▶ _Problem_
The following entries should be restated word for word, pictures excluded.

################

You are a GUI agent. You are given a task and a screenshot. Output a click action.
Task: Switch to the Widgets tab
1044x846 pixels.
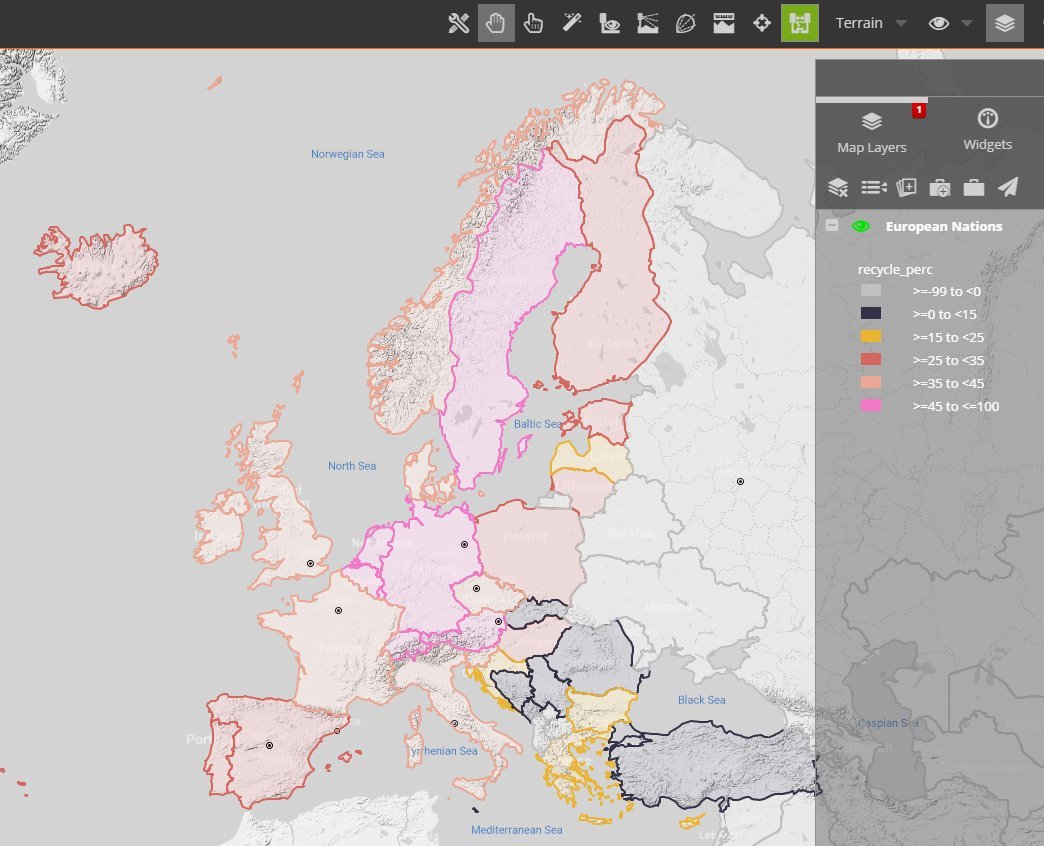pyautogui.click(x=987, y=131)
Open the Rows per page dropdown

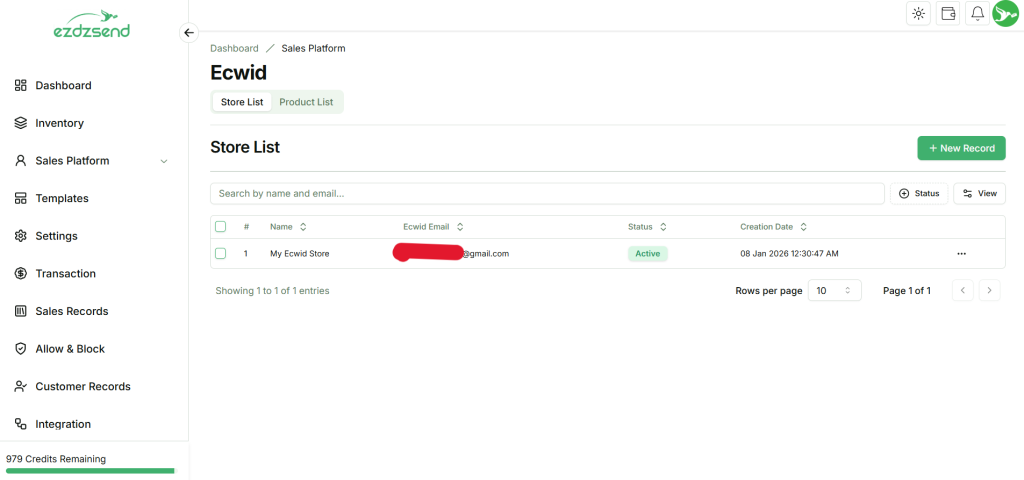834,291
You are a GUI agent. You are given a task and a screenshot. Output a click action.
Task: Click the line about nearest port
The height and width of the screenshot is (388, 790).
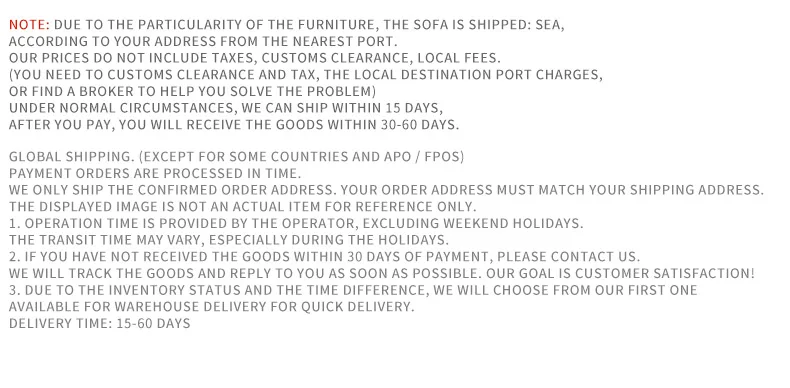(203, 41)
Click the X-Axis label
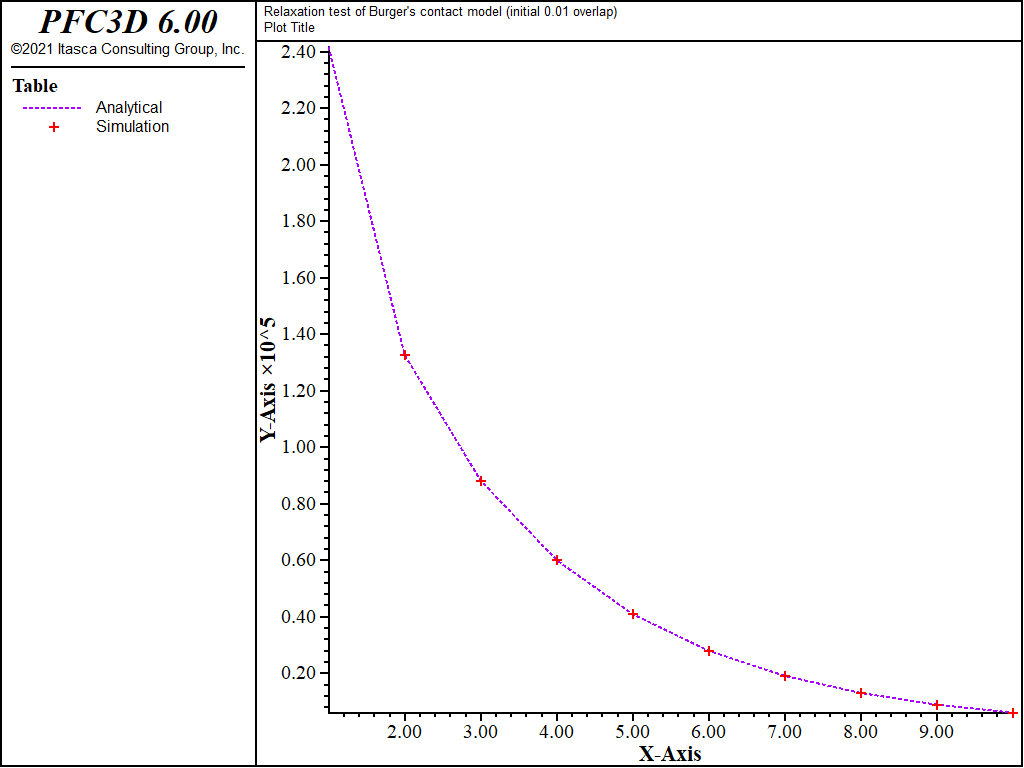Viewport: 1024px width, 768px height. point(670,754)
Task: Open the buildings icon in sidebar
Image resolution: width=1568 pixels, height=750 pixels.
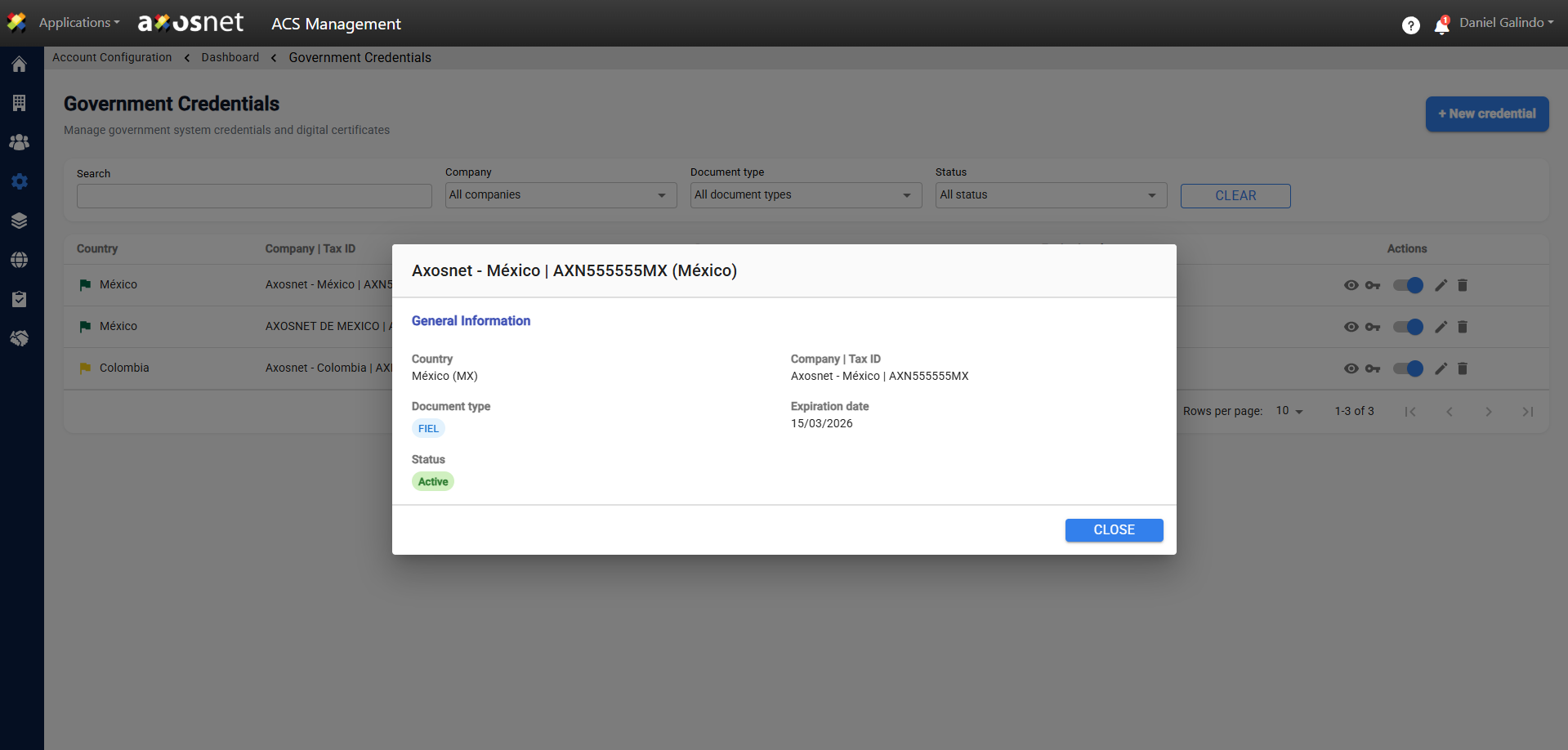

################

▶ _Response_
You are a GUI agent. You are given a task and a screenshot. Output a click action.
Task: Switch to the Widgets tab
1044x846 pixels.
pyautogui.click(x=987, y=131)
Open the Rows per page dropdown

834,291
You are a GUI agent. You are given a task and a screenshot. Output a click action.
Task: Click the line about nearest port
The height and width of the screenshot is (388, 790).
(203, 41)
Click the X-Axis label
Viewport: 1024px width, 768px height. point(670,754)
Task: Open the buildings icon in sidebar
Image resolution: width=1568 pixels, height=750 pixels.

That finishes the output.